Mengapa bocah itu memperlihatkan gambar tatonya? Sepertinya Sono tidak memperhatikan tato itu. Siapa bocah bertato itu? kata Tono dalam hati. Dia terdiam sejenak kemudian segera memacu sepedanya mengikuti Sono.
Bocah itu memacu motornya di jalanan yang ramai dengan bunyi knalpot nyaring memekakkan telinga. Dia berjalan zig-zag menghindari pemakai jalan yang lain dan melanggar lampu merah. Sono memacu sepedanya berusaha mengejarnya. Tapi dia kehilangan jejak ketika bocah itu tiba-tiba membelokkan motornya ke sebuah gang kecil masuk ke dalam perkampungan.
"Sudahlah Son, sabar, tidak usah dikejar. Kita sudah hampir sampai," Tono mengingatkan sahabatnya.
"Huuhh ... sialan tuh anak! Belum pernah aku gampar dia!" kata Sono tak bisa menahan emosinya.
"Ayo kita kembali lanjutkan perjalanan! Tidak usah menghiraukan bocah itu!" kata Tono sambil memutar arah sepedanya. Sono pun mengikuti Tono dari belakang. Sebentar kemudian mereka berdua telah sampai di Alun-alun Utara dan memarkir sepedanya.
"Cari minuman dulu, Ton. Haus nih gara-gara mengejar anak tadi," ajak Sono.
"Kamu sih, tidak sabaran. Tahan sedikit emosimu, kenapa Son?"
"Habis dia ...," jawab Sono masih dengan nada kesal.
"Ingat pesan kakekmu, Son. Kamu harus belajar mengendalikan emosimu."
Benar apa yang dikatakan Tono barusan. Aku memang harus banyak belajar untuk mengendalikan emosiku, kata Sono dalam hati. Dia hanya bisa menghela nafas panjang untuk meredam gejolak emosinya.
Rasa haus karena mengejar seorang bocah yang menabrak sepeda Sono, memaksa mereka menuju ke sebuah angkringan di depan tempat parkir sepeda untuk membeli minuman. Angkringan adalah sebutan untuk sebuah gerobak kayu tempat makanan dan minuman yang biasa mangkal di pinggir jalan, di tempat keramaian, atau tempat-tempat teduh untuk melepas lelah. Gerobak kayu itu biasa ditutupi dengan kain terpal atau plastik sehingga mirip sebuah tenda. Gerobak angkringan menjadi ciri khas kuliner di Kota Jogja dan sekitarnya.

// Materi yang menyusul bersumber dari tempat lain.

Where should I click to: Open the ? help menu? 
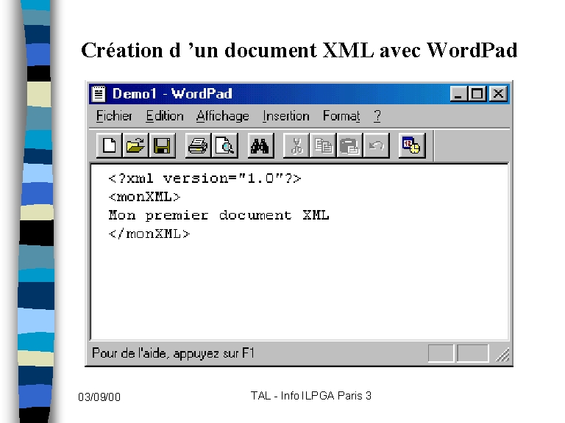point(377,116)
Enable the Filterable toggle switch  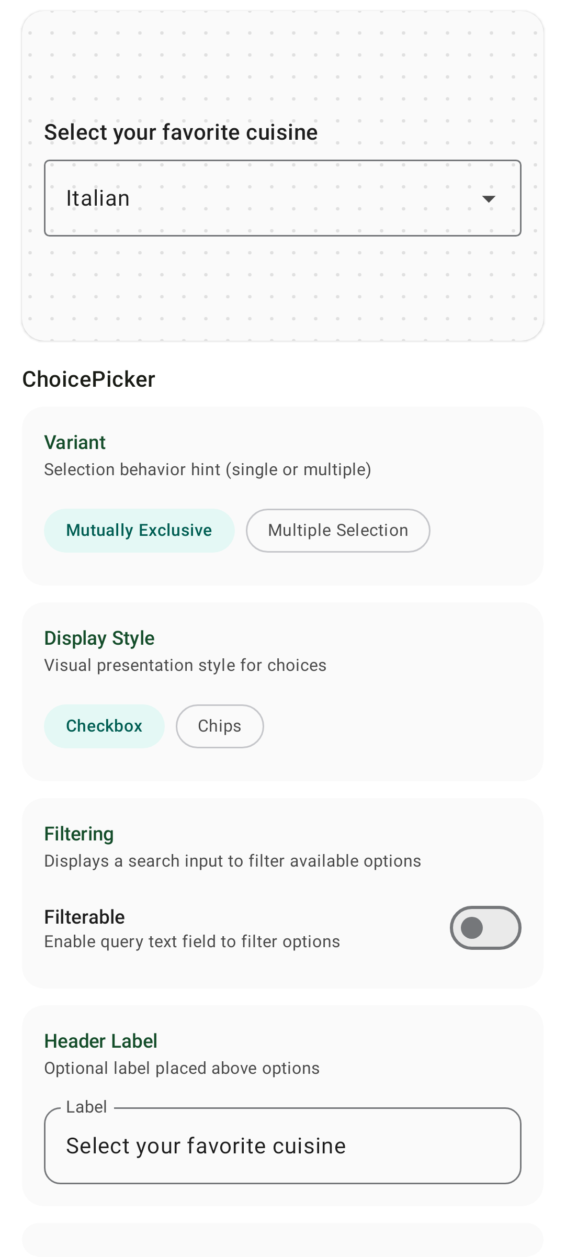point(485,928)
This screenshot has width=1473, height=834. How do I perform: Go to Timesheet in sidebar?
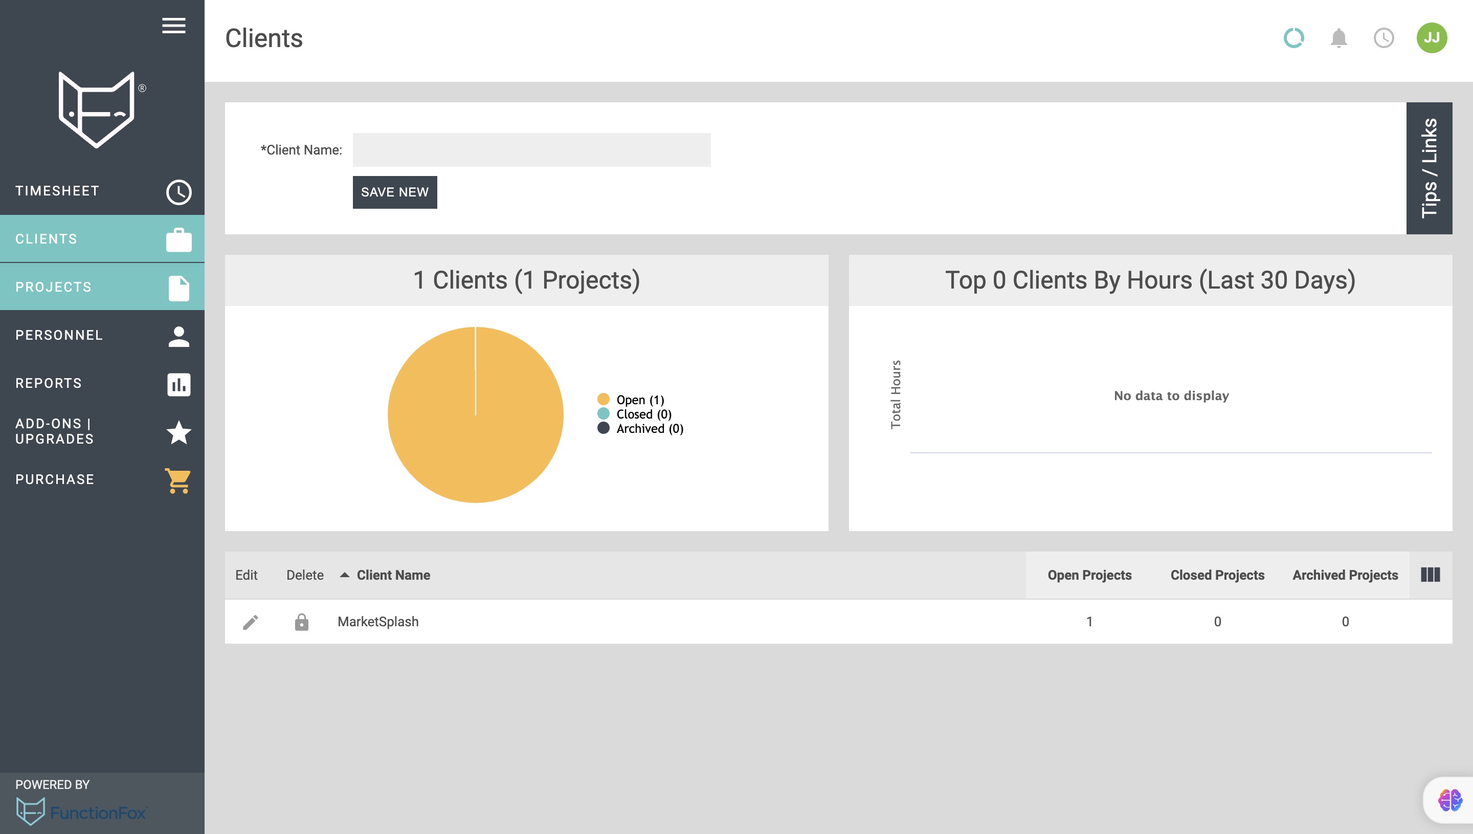(102, 191)
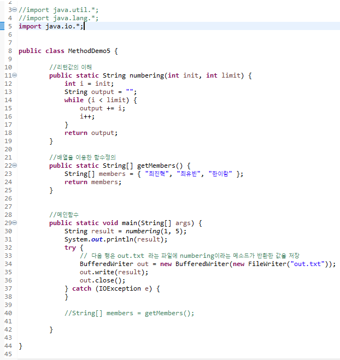The image size is (340, 360).
Task: Collapse the main method fold toggle
Action: [15, 223]
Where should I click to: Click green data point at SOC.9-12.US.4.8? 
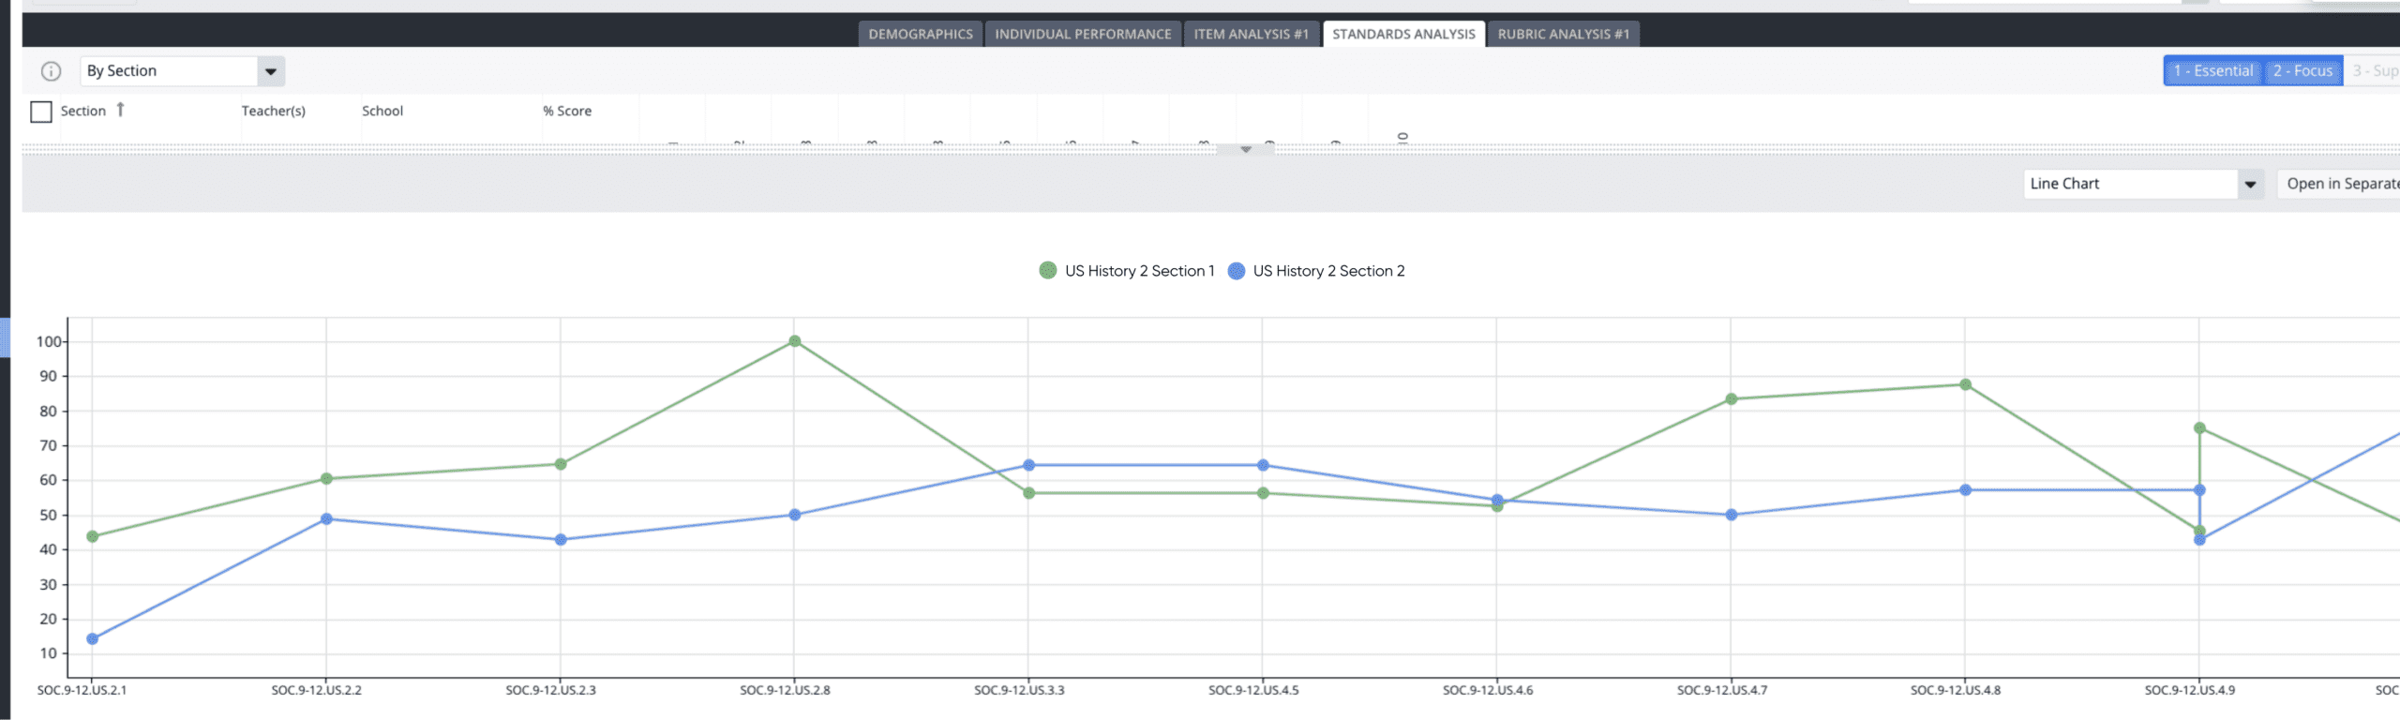pos(1965,385)
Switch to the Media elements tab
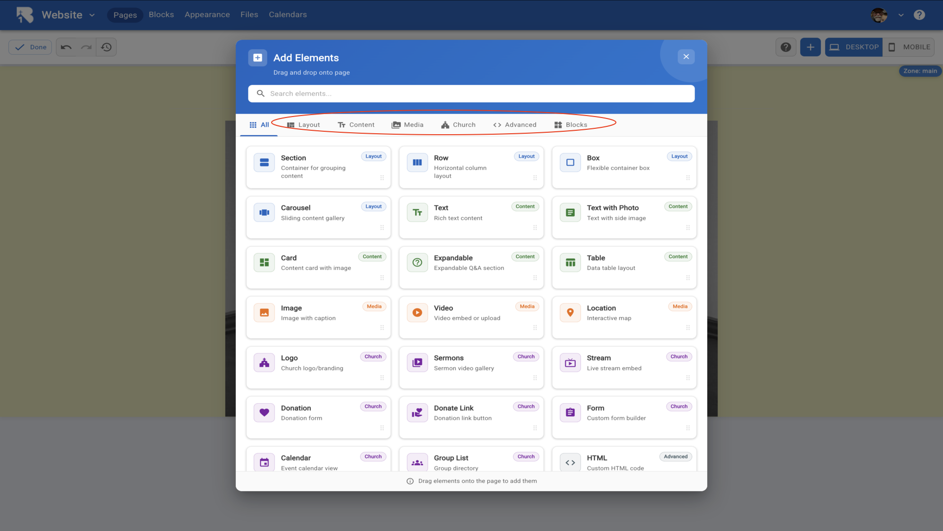This screenshot has width=943, height=531. tap(408, 125)
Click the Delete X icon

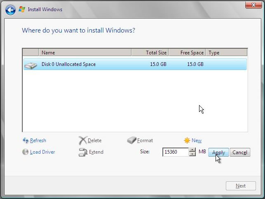82,140
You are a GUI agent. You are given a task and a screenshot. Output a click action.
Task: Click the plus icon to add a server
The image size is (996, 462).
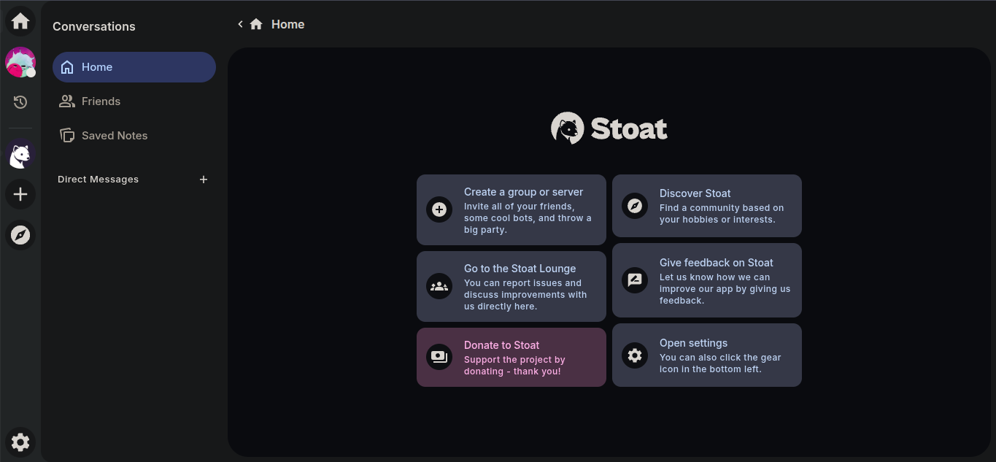pos(20,194)
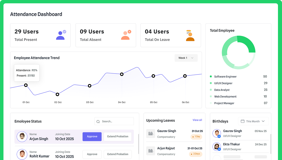Click the calendar icon beside Gaurav Singh's leave

coord(151,133)
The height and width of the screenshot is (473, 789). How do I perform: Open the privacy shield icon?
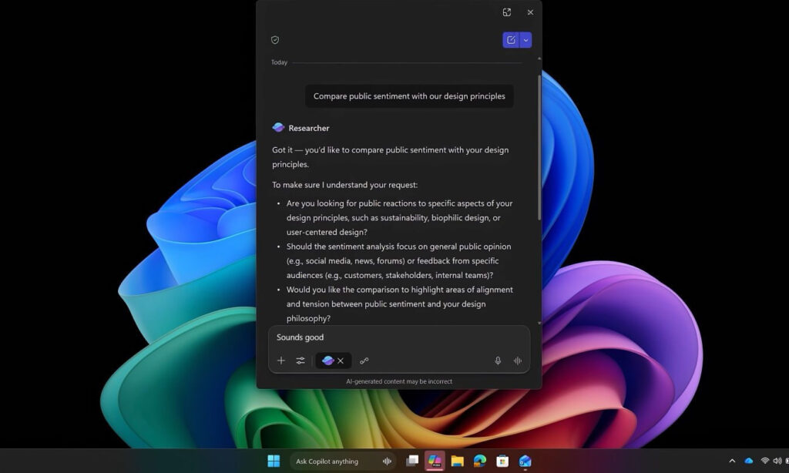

"Untung saja sepedaku tidak rusak habis ditabrak bocah itu. Seandainya aku bisa mengejar dan menangkapnya, akan kuhajar habis bocah itu, Ton!" Sono membuka percakapan di dalam tenda gerobak angkringan.
"Sebaiknya tetap tahan emosimu, Son. Jangan gegabah!" kata Tono mengingatkan sahabatnya.
"Bocah itu yang memulai duluan, Ton! Dia harus bertanggung jawab. Dia tidak boleh bertindak seenaknya di jalan!"
"Iya, Son, aku ngerti. Tapi sebaiknya dipikirkan dulu sebelum bertindak!"
"Kelamaan, Ton! Keburu kabur dia!" Sono kembali terlihat emosi. Dia kemudian mengambil minuman es yang telah dipesannya dan meneguknya beberapa kali.
"Meskipun bocah itu sebaya kita, tapi kita tidak tahu sedang berhadapan sama siapa. Mungkin saja dia anggota dari kelompok anak-anak jalanan yang suka bikin onar, Son. Bisa jadi panjang urusannya!"
"Memangnya kamu tahu siapa bocah itu, Ton?" Sono menoleh ke arah Tono. Sejenak Tono diam mengingat kejadian itu. Sementara pemilik gerobak angkringan memperhatikan dan ikut mendengarkan pembicaraan mereka.